Reading text:
▽

LONDON: Fitch Ratings has affirmed Kuwait’s long-term foreign-currency issuer default rating (IDR) at ‘AA-‘ with a stable outlook.


Key rating drivers

Fundamental rating strengths and weaknesses: Kuwait’s ‘AA-‘ rating balances its exceptionally strong fiscal and external balance sheets against a political context that makes fiscal consolidation and other reforms difficult, evidenced by the absence of meaningful fiscal adjustment and the absence of legislation since 2017 to authorize debt issuance.

Fiscal and structural challenges stemming from heavy oil dependence, a generous welfare state and a large public sector and low governance indicators (below the ‘AA’, ‘A’ and ‘BBB’ medians) also constrain the rating.

Exceptionally strong external assets: Kuwait’s fiscal and external balance sheets remain among the strongest of Fitch-rated sovereigns. We forecast Kuwait’s sovereign net foreign asset position will average 505 percent of GDP in 2023-24, remaining one of the highest among all Fitch-rated sovereigns and more than 10x the ‘AA’ median. The bulk of the assets are held in the Future Generation Fund (FGF) managed by the Kuwait Investment Authority (KIA), which also manages the assets of the General Reserve Fund (GRF), the government’s treasury account.

Low government debt: Gross government debt/GDP is low, at 8.7 percent of estimated GDP in the fiscal year ending March 2023 (FY22; gross government debt includes liabilities by government entities that borrow separately from the Treasury). However, assuming the passage of a debt law in FY24, limited fiscal reform and lower oil prices, we forecast government debt will more than double to 24 percent of GDP in FY25 and rise further in subsequent years, owing to projected fiscal deficits. Nonetheless, during the forecast period, we expect debt levels to remain well below the projected 2025 ‘AA’ median of 43.6 percent of GDP.

Opposition dominates new parliament: Politicians critical of government policies retained a majority of elected seats after parliamentary elections in June 2023, the third since December 2020 and the seventh since 2012. The gridlock between government and parliament has undermined the government’s ability to pass key legislation and implement significant reforms.

△

Source data:
▽

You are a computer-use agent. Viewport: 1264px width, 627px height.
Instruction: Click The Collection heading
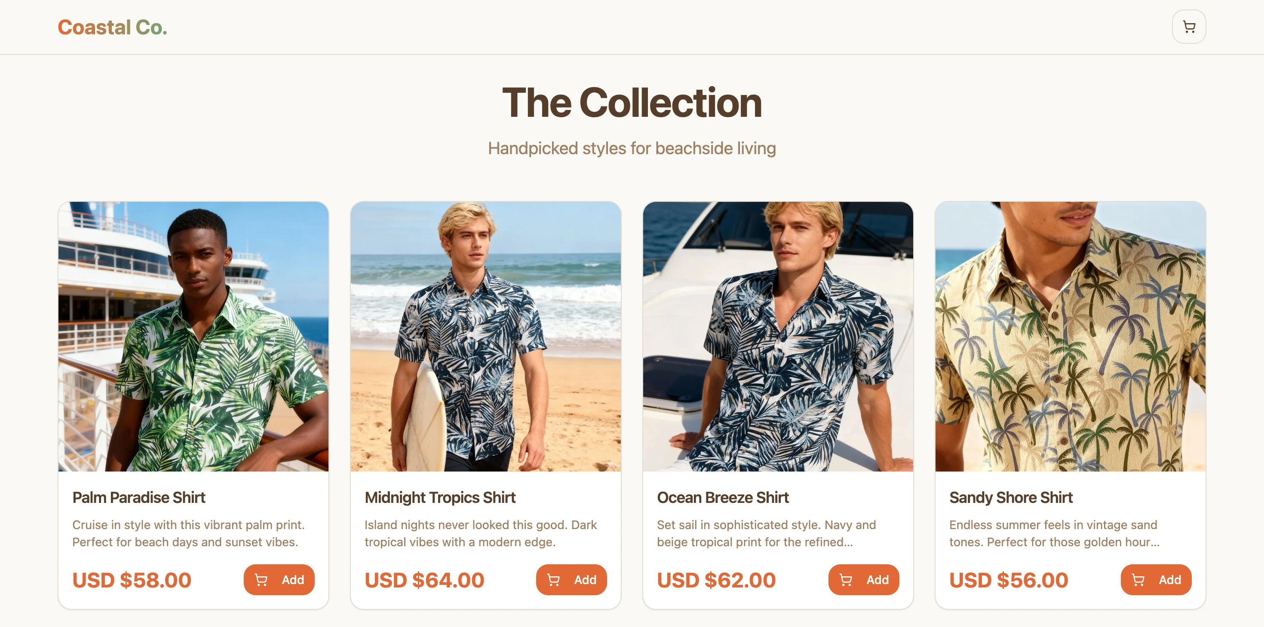coord(632,102)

△

Task instructions:
(1) Using the Kuwait rating text, answer each of these:
(a) What long-term foreign-currency issuer default rating did Fitch affirm for Kuwait, and with what outlook?
(b) What was gross government debt as a share of estimated GDP in the fiscal year ending March 2023?
(c) In what month and year were the parliamentary elections held?
(2) Put this sentence from the Kuwait rating text into Spanish: "The gridlock between government and parliament has undermined the government’s ability to pass key legislation and implement significant reforms."
(3) Reproduce the part of the Kuwait rating text between "Fiscal and structural" and "constrain the rating.", inclusive.

Exercise results:
(1)
(a) ‘AA-‘, with a stable outlook.
(b) 8.7 percent.
(c) June 2023.

(2) El estancamiento entre el gobierno y el parlamento ha socavado la capacidad del gobierno para aprobar legislación clave y aplicar reformas significativas.

(3)
Fiscal and structural challenges stemming from heavy oil dependence, a generous welfare state and a large public sector and low governance indicators (below the ‘AA’, ‘A’ and ‘BBB’ medians) also constrain the rating.